**Goals**.
1. List every name or username that appears in the goat-keeping thread, whether as a signature or as a post header.
2. Output the goat-keeping thread from "Two options come" up to and including "worked for me....".
3. Translate this sentence from the goat-keeping thread into Spanish: "Stake the goat out during the day and cage it at night."

#### Supplied passage ####

Of course, life at 3mph is quite different than life at 65mph, so I doubt you'd want to put your goat in a cage tied on top of the back bumper. But what if you kept a cage inside while you drove around, then put it outside, under the trailer while you were parked? Stake the goat out during the day and cage it at night.

We never had animals inside the wagons, but that was because the wagons were small, so there was not much room for them anyway. Plus, this way there was no mess inside - although I'd have to admit that our life was pretty - uh, _organic_ regardless! 

Dan


----------



## imported_bubba (Apr 17, 2010)

Two options come to mind if you don't mind going the 5th wheel route. I think either would work. the
first is a living quarters horse trailer. You could get the trailer with the smallest horse living area, and the most human living area. I think the smallest horse area is a 2horse trailer. there are some nice used ones around due to the economy. Idea two is a toy hauler. I've seen some with a rear space that is completely separate from the living area. It's like a mini garage. There is no reason you can't put goats in there. It will be less ventilated than the horse trailer route. Both can be accessed from inside the living space.


----------



## IceDog (Aug 1, 2010)

As I've kept rescued goats in the house for up to two months (both during the winter, or IOW no open windows, but luckily an exhaust fan in the room), here is what worked for me....

First I put down a tarp folded to several thicknesses, to protect the carpet.

Then layers and layers and layers of newspaper.

#### Data provided ####

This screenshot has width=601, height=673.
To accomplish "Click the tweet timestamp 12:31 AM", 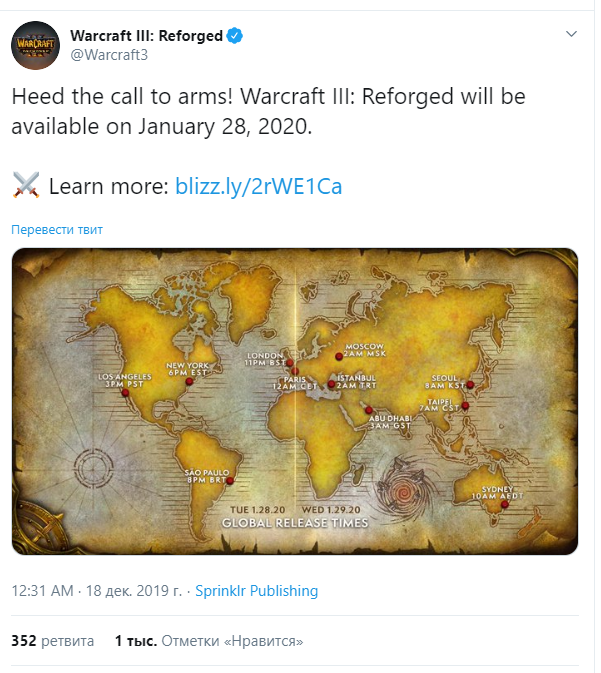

####

**Final answers**.
1.
Dan
imported_bubba
IceDog

2.
Two options come to mind if you don't mind going the 5th wheel route. I think either would work. the
first is a living quarters horse trailer. You could get the trailer with the smallest horse living area, and the most human living area. I think the smallest horse area is a 2horse trailer. there are some nice used ones around due to the economy. Idea two is a toy hauler. I've seen some with a rear space that is completely separate from the living area. It's like a mini garage. There is no reason you can't put goats in there. It will be less ventilated than the horse trailer route. Both can be accessed from inside the living space.


----------



## IceDog (Aug 1, 2010)

As I've kept rescued goats in the house for up to two months (both during the winter, or IOW no open windows, but luckily an exhaust fan in the room), here is what worked for me....

3. Ata la cabra afuera durante el día y enciérrala en una jaula por la noche.